→ WORK ORDER
Your answer must be an exact copy of the records, minus any pictures.

Entries taken from a collection
Start of Block

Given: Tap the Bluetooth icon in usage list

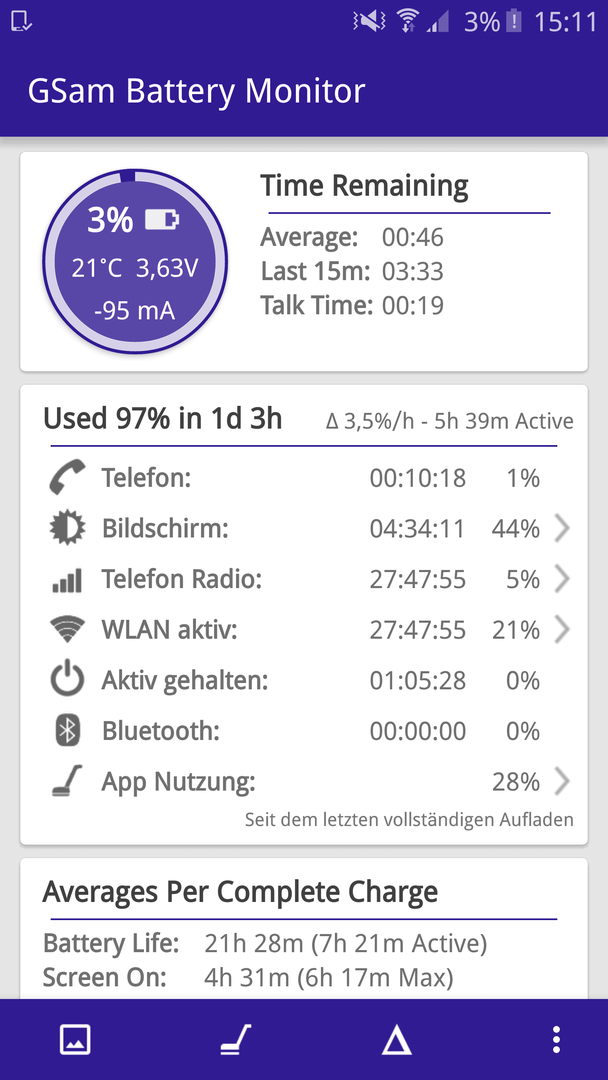Looking at the screenshot, I should pos(67,731).
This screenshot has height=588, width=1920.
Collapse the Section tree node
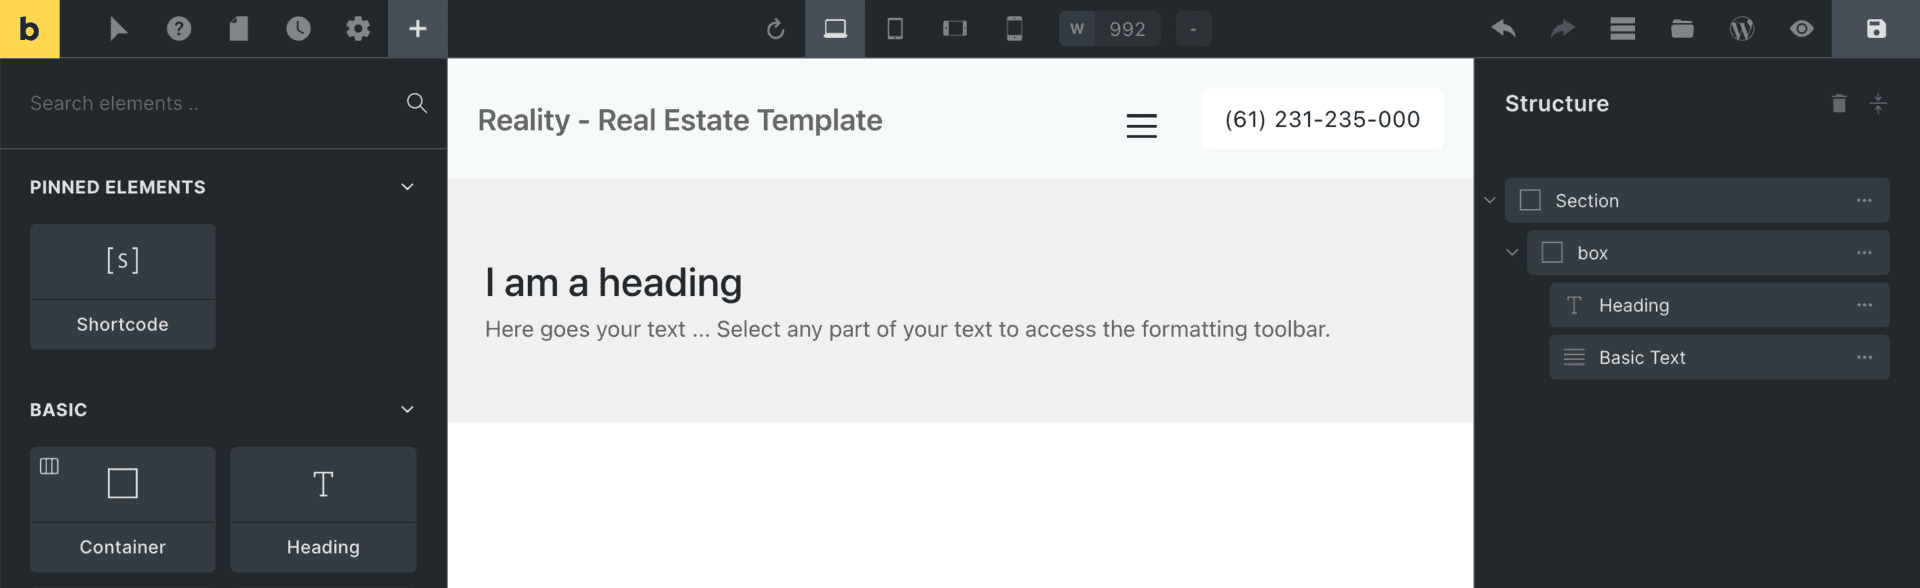(1490, 200)
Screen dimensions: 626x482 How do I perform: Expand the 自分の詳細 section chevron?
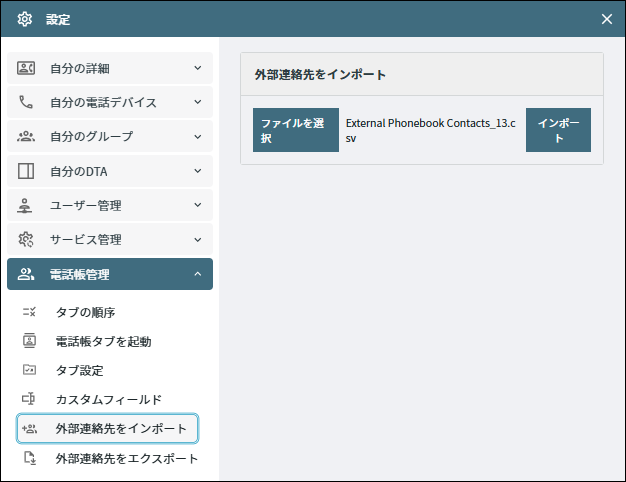click(198, 68)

End of Block

→ PROBLEM SOLUTION
Given: Tap the Bluetooth icon in usage list

Looking at the screenshot, I should pos(67,731).
This screenshot has height=588, width=1920.
Collapse the Section tree node
(1490, 200)
Screen dimensions: 626x482 How do I perform: Expand the 自分の詳細 section chevron?
click(198, 68)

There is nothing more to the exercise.